Dante rimane solo con Stazio e Virgilio, che fuor del mondo sì gran marescalchi, cioè che furono guide del mondo intero. Segue ancora con gli occhi Forese che si allontana, così come con la mente segue le parole che gli ha appena detto, quando si trova davanti un altro albero. Sotto la pianta ci sono i golosi che alzano le mani e gridano qualcosa verso le fronde, come bambini che pregano senza ricevere risposta qualcuno che si diverte a tenere acceso il loro desiderio. Le anime, comprendendo che non avranno i frutti, si allontanano dalla pianta a cui, invece, si avvicinano i poeti, i quali sentono una voce che li invita a passare oltre senza avvicinarsi, e spiega che più su (nel Paradiso terrestre) c'è l'albero della conoscenza del bene e del male da cui questo deriva. Virgilio, Stazio e Dante si stringono per passare al lato della pianta. Mentre passano oltre, la voce gli ricorda gli esempi di gola punita: i Centauri che, ubriachi, provarono ad aggredire le donne durante le nozze di Piritoo e Ippodamia, finendo uccisi in molti per mano di Teseo; gli Ebrei che si mostrarono inclini a bere e furono esclusi da Gedeone dall'assalto contro i Madianiti, I poeti passano oltre stringendosi al lato interno della cornice, si ritrovano con la strada libera dalle anime e procedono meditando sugli esempi di gola punita appena uditi. Il loro cammino è interrotto da una voce che fa sobbalzare Dante il quale, voltatosi, vede una luce più forte di quella dei metalli e dei vetri nelle fornaci. L'angelo dice che se vogliono salire devono girare lì. Accecato dalla luce della creatura divina, il poeta si volta in cerca delle sue guide, intanto sente un vento paragonabile alla profumata brezza di maggio e il tocco della piuma dell'angelo sulla fronte (che gli cancella un'altra P), poi gli sente beatificare coloro i quali sono illuminati dalla grazia e non si abbandonano ai piaceri della gola ("E senti' dir: << Beati cui alluma / tanto di grazia, che l'amor del gusto / nel petto lor troppo disir non fuma, / esuriendo sempre quanto è giusto").

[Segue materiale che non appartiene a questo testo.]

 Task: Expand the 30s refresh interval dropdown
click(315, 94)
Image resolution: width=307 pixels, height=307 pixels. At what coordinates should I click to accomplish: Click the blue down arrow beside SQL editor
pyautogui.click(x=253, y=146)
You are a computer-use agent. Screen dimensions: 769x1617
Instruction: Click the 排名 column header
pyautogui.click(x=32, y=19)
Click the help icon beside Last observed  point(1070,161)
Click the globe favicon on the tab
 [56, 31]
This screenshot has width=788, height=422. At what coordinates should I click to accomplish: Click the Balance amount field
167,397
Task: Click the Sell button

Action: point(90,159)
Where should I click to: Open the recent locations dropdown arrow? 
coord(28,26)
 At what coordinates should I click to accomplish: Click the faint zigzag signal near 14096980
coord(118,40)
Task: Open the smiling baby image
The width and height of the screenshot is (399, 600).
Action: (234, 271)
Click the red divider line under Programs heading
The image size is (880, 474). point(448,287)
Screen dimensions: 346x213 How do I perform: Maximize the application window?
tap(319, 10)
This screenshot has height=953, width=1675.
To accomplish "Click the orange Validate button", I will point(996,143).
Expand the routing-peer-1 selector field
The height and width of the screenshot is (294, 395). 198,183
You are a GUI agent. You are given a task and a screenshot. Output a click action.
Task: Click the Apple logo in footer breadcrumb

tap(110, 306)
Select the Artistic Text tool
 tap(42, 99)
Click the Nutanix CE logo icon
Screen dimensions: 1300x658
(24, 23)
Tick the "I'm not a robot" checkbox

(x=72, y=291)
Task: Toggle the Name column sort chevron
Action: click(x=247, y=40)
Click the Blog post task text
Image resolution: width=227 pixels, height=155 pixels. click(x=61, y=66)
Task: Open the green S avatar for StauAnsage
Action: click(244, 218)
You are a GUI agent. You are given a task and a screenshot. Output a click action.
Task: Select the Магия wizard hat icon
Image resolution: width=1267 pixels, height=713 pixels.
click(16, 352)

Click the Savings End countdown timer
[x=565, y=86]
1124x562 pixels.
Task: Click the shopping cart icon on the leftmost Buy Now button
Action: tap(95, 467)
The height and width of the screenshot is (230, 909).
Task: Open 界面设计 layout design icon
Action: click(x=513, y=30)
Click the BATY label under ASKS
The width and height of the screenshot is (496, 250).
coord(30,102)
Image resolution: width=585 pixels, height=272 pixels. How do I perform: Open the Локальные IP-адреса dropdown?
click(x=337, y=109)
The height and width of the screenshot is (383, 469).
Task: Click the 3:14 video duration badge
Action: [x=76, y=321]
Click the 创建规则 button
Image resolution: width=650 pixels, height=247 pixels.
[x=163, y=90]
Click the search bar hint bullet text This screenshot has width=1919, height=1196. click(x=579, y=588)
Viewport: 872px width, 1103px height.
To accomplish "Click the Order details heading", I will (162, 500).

In questo canto del Purgatorio troviamo un po' tutto: c'è la politica, c'è il sentimento, ci sono valutazioni poetiche e c'è la teologia.
La politica è presente nelle considerazioni, seppur brevi, sulla corruzione morale di Firenze. La teologia invece pervade l'ultima parte del canto, con gli esempi di gola punita, la descrizione dell'albero e la beatitudine espressa dall'angelo. Le valutazioni poetiche sono quelle espresse da Bonaggiunta circa lo stilnovismo, che qui viene riconosciuto come linguaggio puro dell'Amore; viene in pratica sancita in questo canto la superiorità del Dolce stil novo rispetto agli altri generi poetici.
La parte più intensa del canto è però quella sentimentale. Il momento del congedo dei due amici, Dante e Forese, è molto toccante. Forese manifesta subito tristezza e nostalgia per l'abbandono imminente e inevitabile dell'amico, gli chiede quando potrà rivederlo ben sapendo di non poter avere risposta, è perciò una domanda che suona più come una constatazione malinconica. Dante, dal canto suo, manifesta un profondo scoramento dicendo che arriverà a desiderare la morte prima che questa giunga, ci lascia perciò intravedere la disperazione di chi è tenuto fuori dalla città che ama e da lontano la vede sempre più in rovina. Questo quadro poeticamente triste si chiude con la predizione di Forese, il quale vede l'imminente morte e dannazione del fratello, dipingendola con tinte molto forti e crude, mostrandoci l'evento in tutta la sua violenta tragicità.